#### [Work order]
Locate every line in the entries below that contains the word "should" and copy each of those lines.

#### [Provided records]
═══

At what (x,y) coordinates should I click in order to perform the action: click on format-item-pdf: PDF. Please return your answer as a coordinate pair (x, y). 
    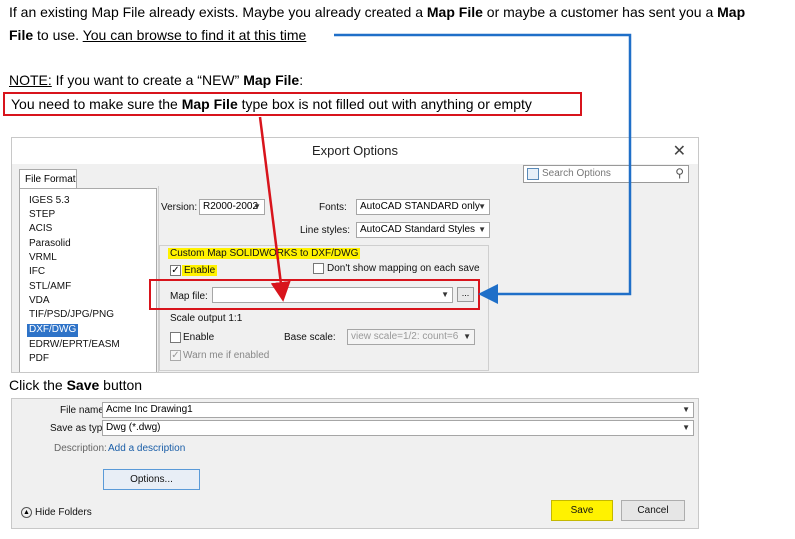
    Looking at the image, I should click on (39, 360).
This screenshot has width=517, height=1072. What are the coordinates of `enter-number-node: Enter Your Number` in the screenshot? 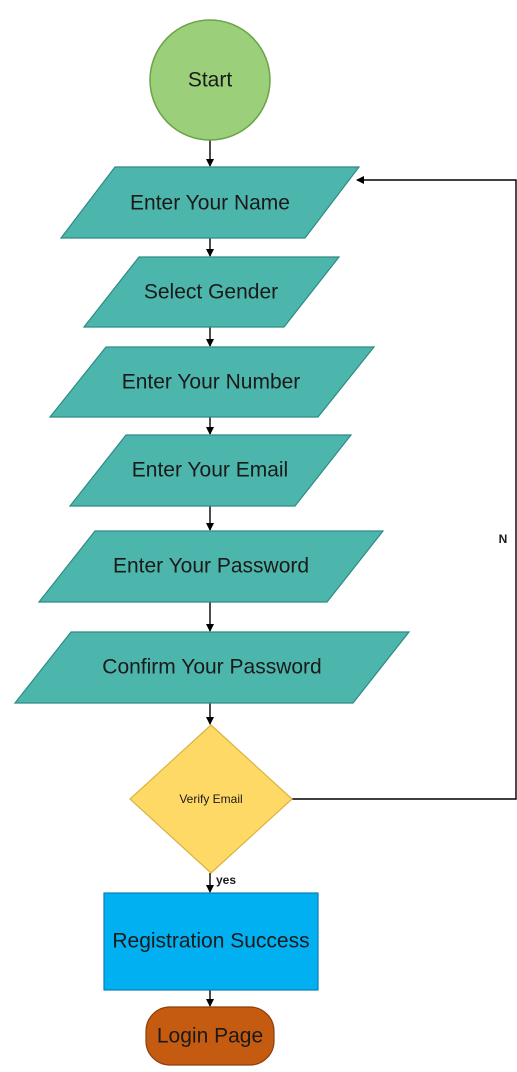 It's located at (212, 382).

═══

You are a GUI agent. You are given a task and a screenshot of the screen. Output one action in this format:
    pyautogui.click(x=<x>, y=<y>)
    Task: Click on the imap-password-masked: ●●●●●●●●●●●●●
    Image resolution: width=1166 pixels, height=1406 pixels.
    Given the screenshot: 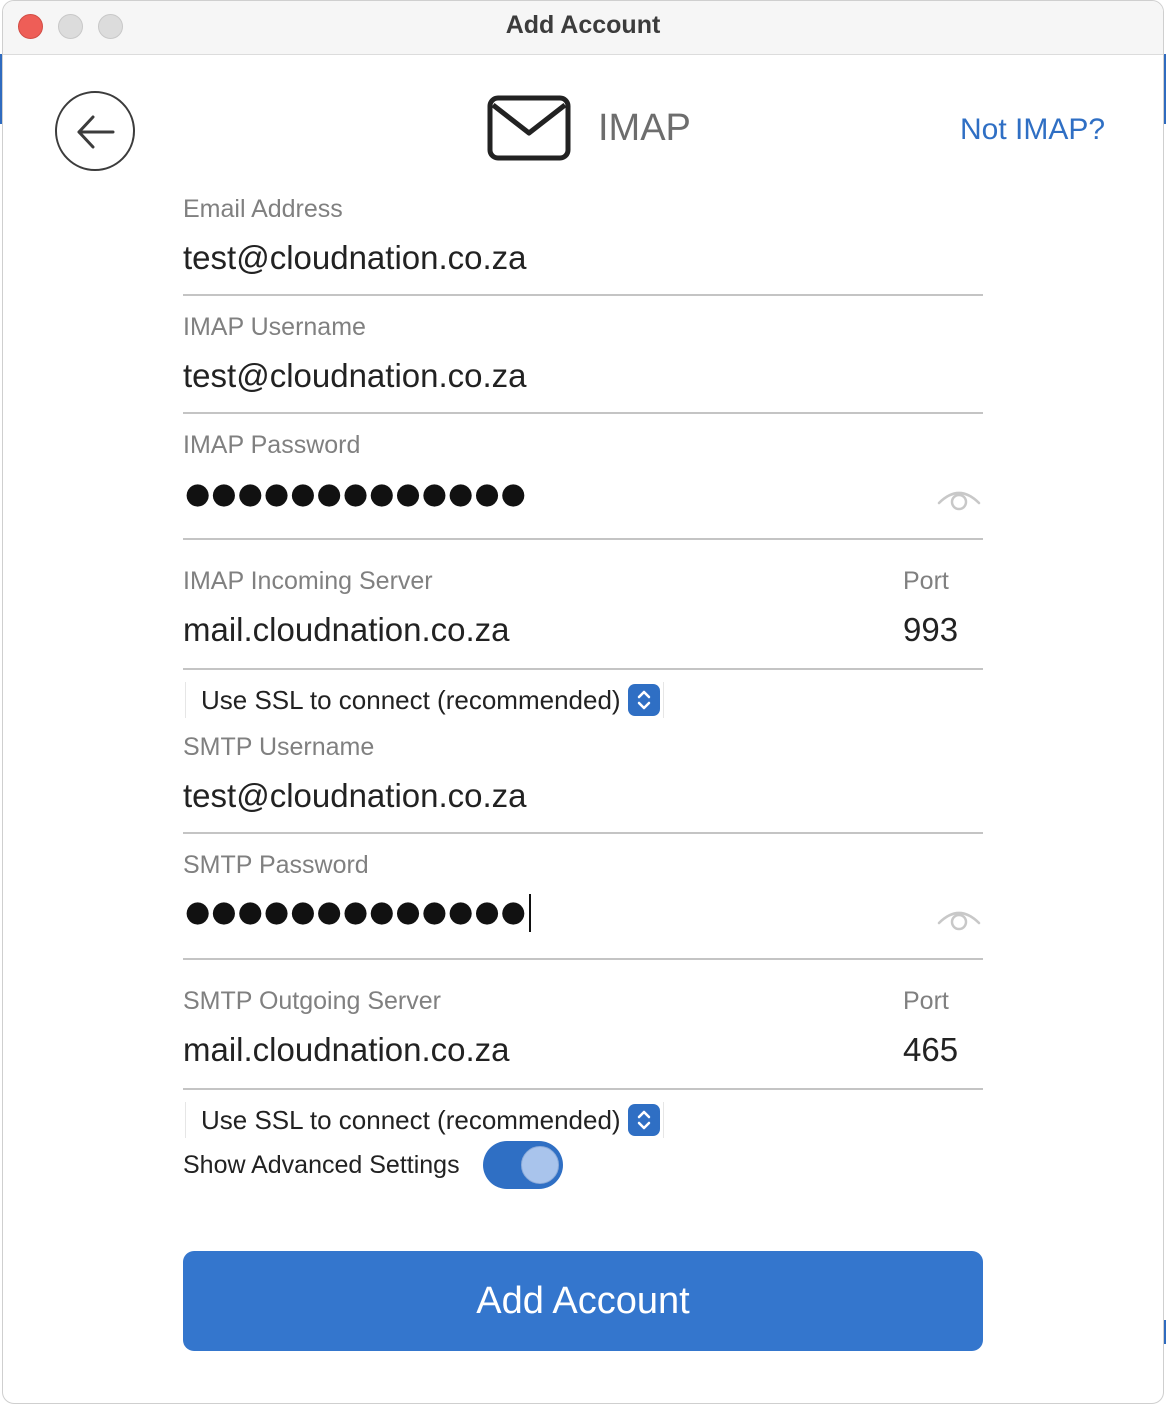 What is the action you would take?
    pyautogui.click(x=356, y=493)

═══

#### [Answer box]
At what (x,y) coordinates should I click in order to perform the action: click on format-item-pdf: PDF. Please return your answer as a coordinate pair (x, y). 
    Looking at the image, I should click on (39, 360).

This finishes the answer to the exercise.